CONL: "Markdown" for your config files(cirw.in)

70 pointsby kretaceous2 months ago18 comments

nickm122 months ago
> it’s really hard to comment out a line in a JSON file, because you end up with an extra trailing , on the previous line
Every other language has figured this one out: just support trailing commas. JSON5 supports comments and trailing commas.
https://devblogs.microsoft.com/oldnewthing/20240209-00/?p=10... https://json5.org/
> The first version of CONL used # as a comment token, but I quickly ran into issues. URLs contain #, so my next version...
Every other language has figured this one out as well. Wrap strings in quotation marks.
> That led to a data-model where each value is one of scalar|list|map (Compared to JSON’s null|bool|number|string|object|array, this felt good).
I'm not sure what a "scalar" is in CONL (is it always a string?) but a config file format having fewer types than JSON does not feel good to me. Even JSON's hand-wavy "number" type is problematic (whether "1" is an integer or float or some some other type is implementation-defined). TOML got it right to distinguish integers from floats. TOML got this right.
- jcelerier2 months ago
  > Wrap strings in quotation marks.
  No one wants that in a config file
0xbadcafebee2 months ago
Those who don't learn their history are doomed to find new and innovative ways to repeat history.

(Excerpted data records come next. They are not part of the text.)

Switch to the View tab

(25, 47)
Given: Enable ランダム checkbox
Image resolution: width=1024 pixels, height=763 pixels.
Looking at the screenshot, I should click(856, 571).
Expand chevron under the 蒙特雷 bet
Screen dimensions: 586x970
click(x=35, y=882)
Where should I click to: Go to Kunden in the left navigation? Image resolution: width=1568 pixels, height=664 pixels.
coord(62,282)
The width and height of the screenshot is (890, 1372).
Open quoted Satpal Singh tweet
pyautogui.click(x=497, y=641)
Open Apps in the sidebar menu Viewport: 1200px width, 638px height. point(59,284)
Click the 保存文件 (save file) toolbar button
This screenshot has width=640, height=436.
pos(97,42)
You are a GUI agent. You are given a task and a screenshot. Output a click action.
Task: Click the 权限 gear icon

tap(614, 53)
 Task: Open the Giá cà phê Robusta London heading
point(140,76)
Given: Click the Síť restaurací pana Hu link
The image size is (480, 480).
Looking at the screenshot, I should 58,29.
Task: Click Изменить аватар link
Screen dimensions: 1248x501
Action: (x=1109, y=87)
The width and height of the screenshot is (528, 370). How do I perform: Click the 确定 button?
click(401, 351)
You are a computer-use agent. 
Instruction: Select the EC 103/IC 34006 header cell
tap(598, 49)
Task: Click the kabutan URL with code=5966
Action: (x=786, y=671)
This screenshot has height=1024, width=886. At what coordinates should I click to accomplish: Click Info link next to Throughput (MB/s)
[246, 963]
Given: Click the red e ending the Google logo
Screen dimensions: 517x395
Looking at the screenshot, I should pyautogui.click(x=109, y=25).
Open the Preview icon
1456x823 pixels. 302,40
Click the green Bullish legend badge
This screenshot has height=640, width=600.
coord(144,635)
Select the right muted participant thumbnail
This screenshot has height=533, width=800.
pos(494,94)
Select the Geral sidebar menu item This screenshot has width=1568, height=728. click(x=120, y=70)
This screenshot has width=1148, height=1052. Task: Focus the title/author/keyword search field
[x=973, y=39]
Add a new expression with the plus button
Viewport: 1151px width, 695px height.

If you're older than 40, you remember that there did exist an aeon, long, long ago, when people did not use data object serialization formats as config files. When config files were written not to be easy to parse, but to make it easier for human beings to configure software. When nobody believed there was one single good way to do everything. When software was written not to aid computers, but to aid humans.
- bonzini2 months ago
  > When config files were written not to be easy to parse, but to make it easier for human beings to configure software
  Config files have always been a variant of key-value or section-key-value, except that we used to have ad hoc (and probably buggy, inconsistent, incomplete or all three) rules for quoting; array items separated by a mix of spaces, commas or something else; comments (semicolon, percent, sharp) different for each program. Case sensitivity was also a crap shoot, sometimes different between keys and values.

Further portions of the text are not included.